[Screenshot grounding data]
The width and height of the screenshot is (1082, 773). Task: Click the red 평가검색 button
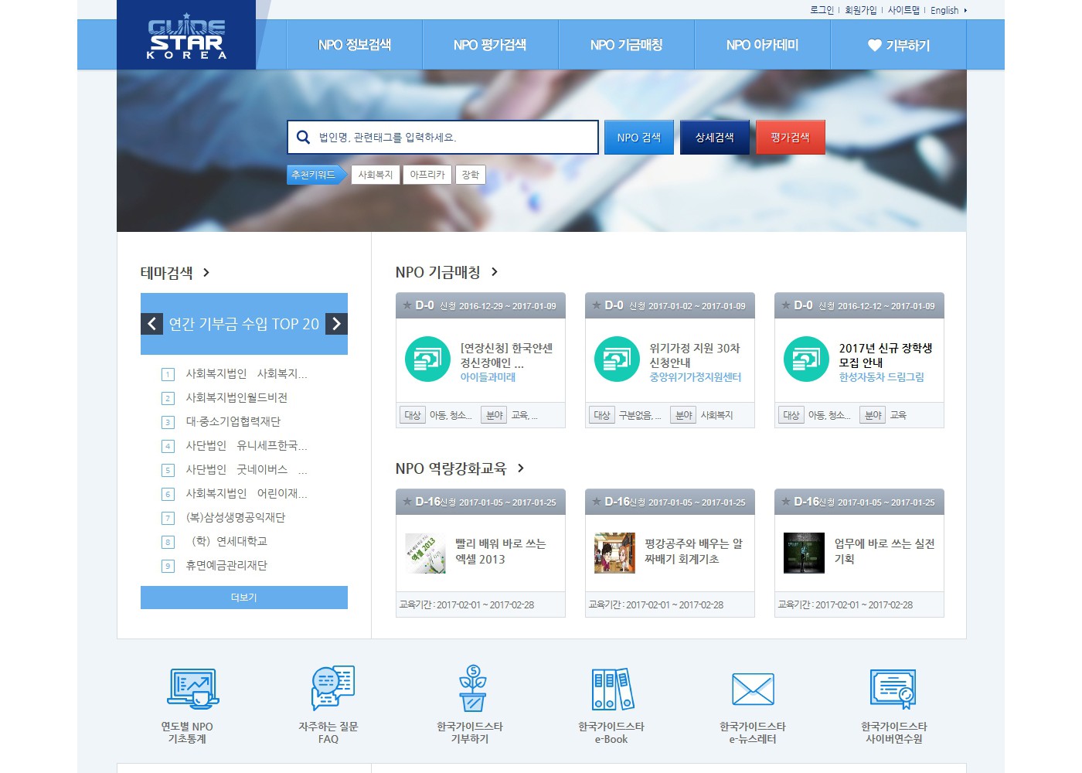(x=790, y=138)
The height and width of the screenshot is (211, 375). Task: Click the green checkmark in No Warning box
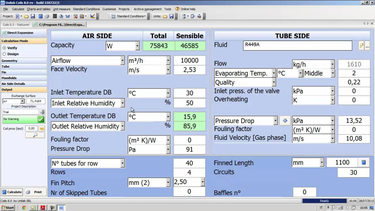pyautogui.click(x=41, y=119)
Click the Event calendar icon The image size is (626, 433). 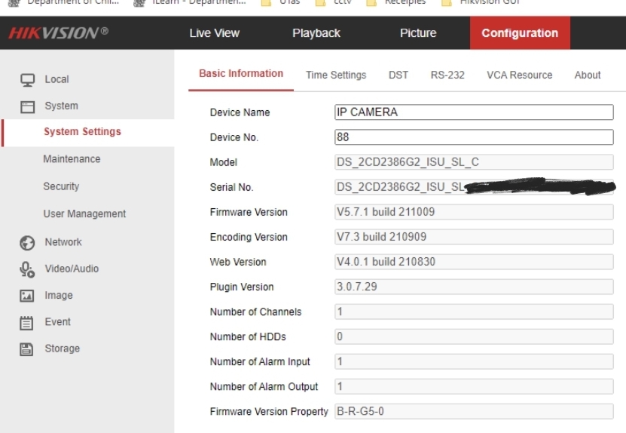coord(26,322)
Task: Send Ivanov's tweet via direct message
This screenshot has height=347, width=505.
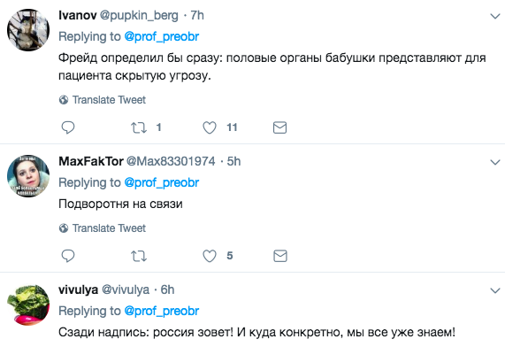Action: point(279,127)
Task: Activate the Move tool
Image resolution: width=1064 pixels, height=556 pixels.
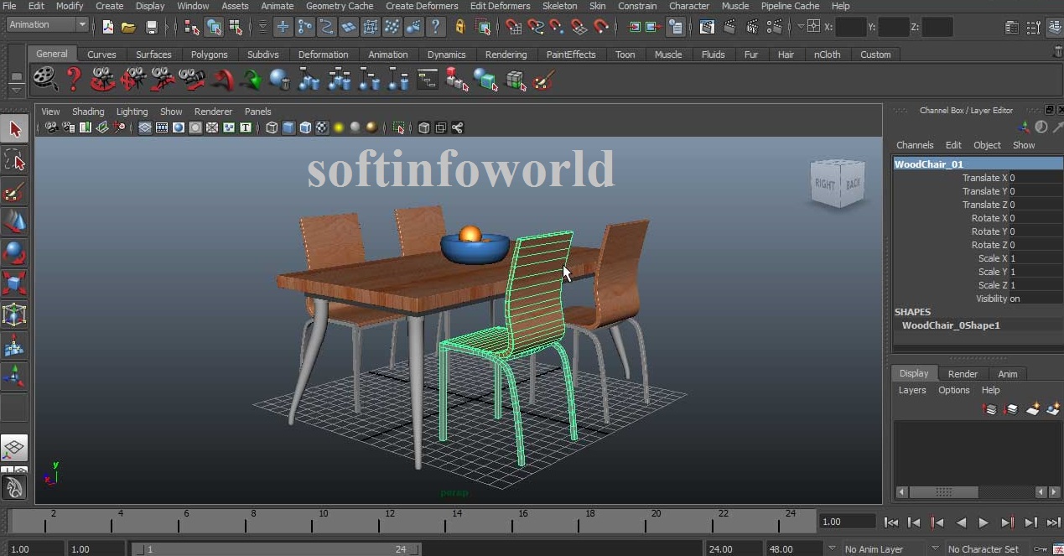Action: click(15, 223)
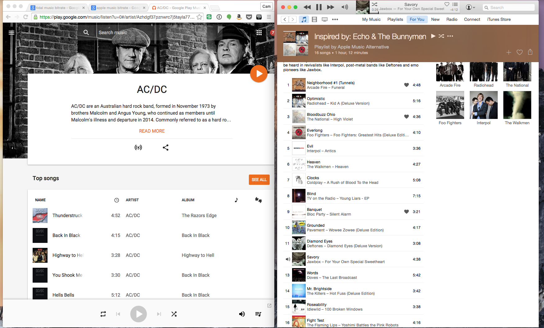Click the volume icon in Google Play player
This screenshot has width=544, height=328.
(x=242, y=314)
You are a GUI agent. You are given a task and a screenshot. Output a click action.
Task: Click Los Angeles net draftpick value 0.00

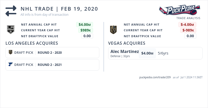point(87,36)
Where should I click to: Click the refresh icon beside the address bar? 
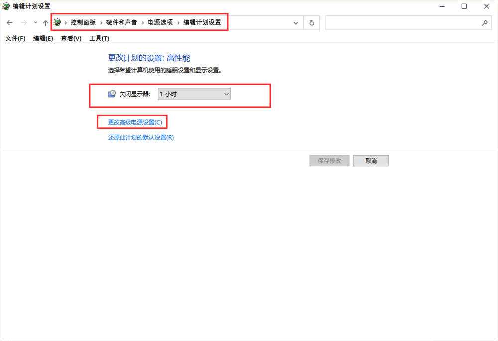[x=311, y=22]
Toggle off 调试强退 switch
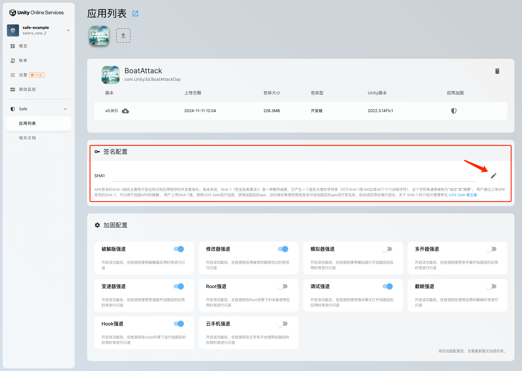 [x=388, y=286]
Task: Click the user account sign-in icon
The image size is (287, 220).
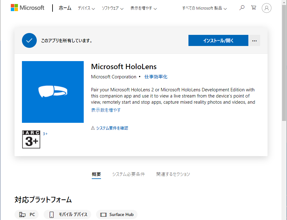Action: [x=266, y=8]
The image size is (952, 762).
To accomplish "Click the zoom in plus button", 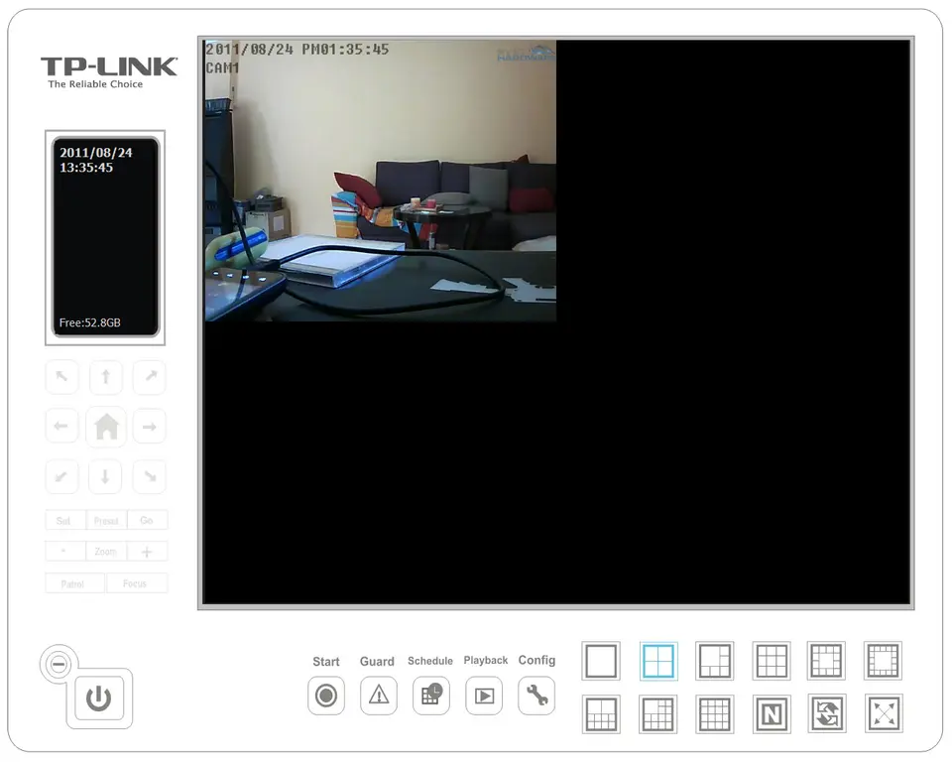I will tap(147, 552).
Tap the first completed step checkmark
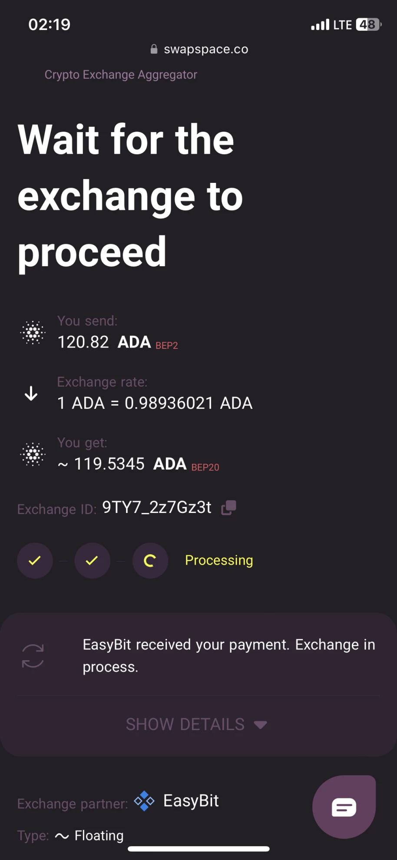The width and height of the screenshot is (397, 860). 35,560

Exercise objective:
Going by the data above, give back only the lines from the one containing "Image resolution: width=1064" through the one containing "You are a GUI", exactly as they stand, both ends included and no images.

Expected answer:
Image resolution: width=1064 pixels, height=556 pixels.
Action: click(15, 223)
Click the volume icon in Google Play player
This screenshot has width=544, height=328.
(x=242, y=314)
You are a GUI agent. You are given a task and a screenshot. Output a click action.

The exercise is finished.